Saved data entries

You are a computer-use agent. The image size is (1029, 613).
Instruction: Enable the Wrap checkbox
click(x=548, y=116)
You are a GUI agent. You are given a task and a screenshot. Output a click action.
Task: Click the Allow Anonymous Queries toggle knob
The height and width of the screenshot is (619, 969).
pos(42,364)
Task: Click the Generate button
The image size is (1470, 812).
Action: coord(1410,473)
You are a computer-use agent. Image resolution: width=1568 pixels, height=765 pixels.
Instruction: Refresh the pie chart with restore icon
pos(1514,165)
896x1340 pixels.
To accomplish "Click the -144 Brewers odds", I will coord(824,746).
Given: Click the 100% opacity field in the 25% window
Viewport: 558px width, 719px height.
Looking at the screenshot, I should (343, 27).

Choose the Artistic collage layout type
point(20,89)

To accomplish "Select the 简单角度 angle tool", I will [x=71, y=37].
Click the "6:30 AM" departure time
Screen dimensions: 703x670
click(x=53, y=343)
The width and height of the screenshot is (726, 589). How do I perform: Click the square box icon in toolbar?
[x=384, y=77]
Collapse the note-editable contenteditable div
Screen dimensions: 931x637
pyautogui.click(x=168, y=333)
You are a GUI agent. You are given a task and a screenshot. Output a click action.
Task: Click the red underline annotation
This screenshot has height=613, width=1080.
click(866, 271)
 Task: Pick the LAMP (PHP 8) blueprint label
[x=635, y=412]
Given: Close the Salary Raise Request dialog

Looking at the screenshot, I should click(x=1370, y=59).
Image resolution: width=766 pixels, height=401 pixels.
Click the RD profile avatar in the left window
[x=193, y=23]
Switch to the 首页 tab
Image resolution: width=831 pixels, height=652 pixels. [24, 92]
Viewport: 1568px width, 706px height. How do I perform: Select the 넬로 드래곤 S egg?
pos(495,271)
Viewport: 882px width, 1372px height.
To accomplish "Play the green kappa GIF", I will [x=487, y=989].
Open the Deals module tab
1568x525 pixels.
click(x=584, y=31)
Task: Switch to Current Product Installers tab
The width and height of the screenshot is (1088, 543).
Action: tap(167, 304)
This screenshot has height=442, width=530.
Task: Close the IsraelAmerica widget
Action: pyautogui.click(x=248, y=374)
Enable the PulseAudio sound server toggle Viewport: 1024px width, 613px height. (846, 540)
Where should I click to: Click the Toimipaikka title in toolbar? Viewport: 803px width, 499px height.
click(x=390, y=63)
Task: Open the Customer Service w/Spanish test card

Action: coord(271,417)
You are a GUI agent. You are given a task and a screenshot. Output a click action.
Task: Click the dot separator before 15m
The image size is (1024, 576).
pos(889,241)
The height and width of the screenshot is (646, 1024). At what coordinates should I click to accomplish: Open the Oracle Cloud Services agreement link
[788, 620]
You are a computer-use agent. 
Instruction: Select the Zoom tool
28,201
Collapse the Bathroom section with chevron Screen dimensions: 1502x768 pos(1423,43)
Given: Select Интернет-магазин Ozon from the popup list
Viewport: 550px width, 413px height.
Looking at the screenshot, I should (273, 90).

**Work item:** Return the span of lines in the data above that opens at the line with "Enable the PulseAudio" and closes at the line with "Given: Select Интернет-магазин", exactly, ends included, nothing else.

**Answer section:**
Enable the PulseAudio sound server toggle Viewport: 1024px width, 613px height. (846, 540)
Where should I click to: Click the Toimipaikka title in toolbar? Viewport: 803px width, 499px height.
click(x=390, y=63)
Task: Open the Customer Service w/Spanish test card

Action: coord(271,417)
You are a GUI agent. You are given a task and a screenshot. Output a click action.
Task: Click the dot separator before 15m
The image size is (1024, 576).
pos(889,241)
The height and width of the screenshot is (646, 1024). At what coordinates should I click to accomplish: Open the Oracle Cloud Services agreement link
[788, 620]
You are a computer-use agent. 
Instruction: Select the Zoom tool
28,201
Collapse the Bathroom section with chevron Screen dimensions: 1502x768 pos(1423,43)
Given: Select Интернет-магазин Ozon from the popup list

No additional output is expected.